Friday, April 23, 2010

The Most Awesomest Thing Ever (dot com)

I never thought that in my life I would be forced to decide between crayons and vikings. And yet, here I am....


My friend introduced me to this the other day, and it's quite fun. From the mostawesomestthingever.com "about" page:
"By endlessly pitting two things against each other, we’ve created a stage set for destruction. You will battle, winners will emerge. Only the strongest shall reach the hallowed halls of the Most Awesomest."
The thing is, by pitting two completely random and unrelated things together, you can actually decide a winner. Quickly. And justify it. Industrial Revolution vs. Burger King's Whopper? Industrial Revolution wins, hands down. Why? Because you couldn't have a whopper without the socioecomonic conditions set forth by mechanization. Makes sense, right?

Sure, it's just a game developed by some nerdy programmers at a creative agency. But hidden behind its frivolity is something very interesting. Set in front of a burning, post-apocalyptic urban street corner, you are told to battle between two arbitrary things. Larry Bird vs. Edamame; Prada vs. Nutter Butter; Batteries vs. Portsmouth, NH. The design of the website makes your decision over which one wins epic and urgent, blowing the loser into a fiery oblivion. One prevails, and one is destroyed. One can only exist without the other. A binary opposition; either a 1 or a 0.

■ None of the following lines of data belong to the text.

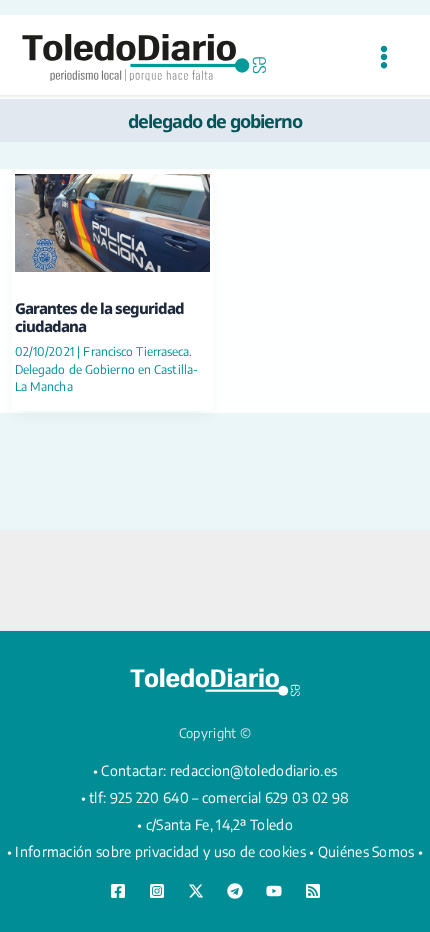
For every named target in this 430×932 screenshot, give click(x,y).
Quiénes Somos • (371, 851)
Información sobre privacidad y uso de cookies (160, 851)
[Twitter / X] (196, 891)
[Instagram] (157, 891)
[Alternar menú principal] (383, 57)
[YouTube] (274, 891)
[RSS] (313, 891)
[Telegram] (235, 891)
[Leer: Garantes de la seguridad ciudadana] (112, 220)
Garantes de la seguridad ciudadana (99, 317)
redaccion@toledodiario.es (254, 770)
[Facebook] (118, 891)
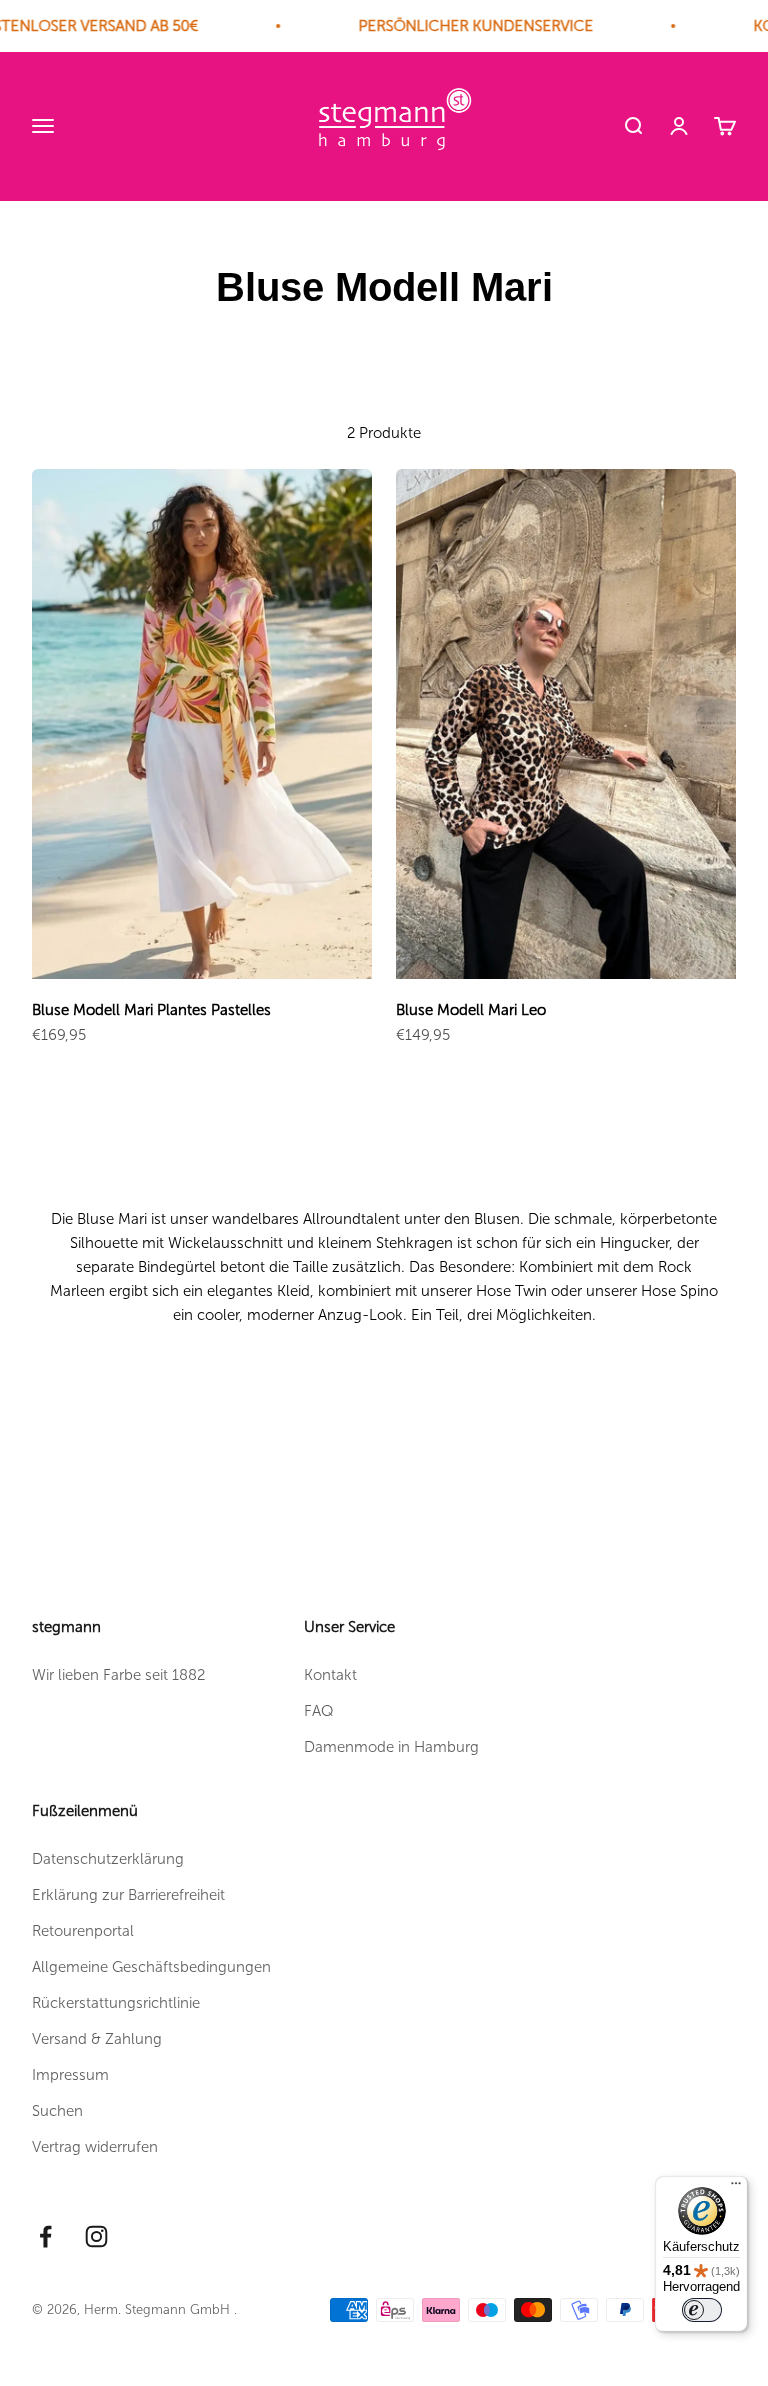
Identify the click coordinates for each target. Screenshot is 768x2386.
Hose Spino (679, 1291)
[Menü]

Computers operate in binary code, but the world doesn't. That's an important distinction. Yet I've felt that in the information society, things are increasingly presented to us as such, deeply embedded in an ideology of mutual exclusion. Regulation vs. Deregulation; Universal Health Care vs. Privatized Health Care; Socialism vs. Capitalism; Religion vs. Atheism; Gay Marriage vs. Heterosexual Marriage; Red vs. Blue. Pundits shape the modern world as a field of mutually exclusive phenomena, and this, I think, is "a stage set for destruction." We are battling, and winners will emerge. But in a continuum of experience artificially packaged as unrelated, dichotemous constructs, how can we decide a winner?

It's also interesting to note that the Internet is ranked the #1 most awesomest thing... just ahead of Life and Oxygen. Now that's pretty yaka-wow.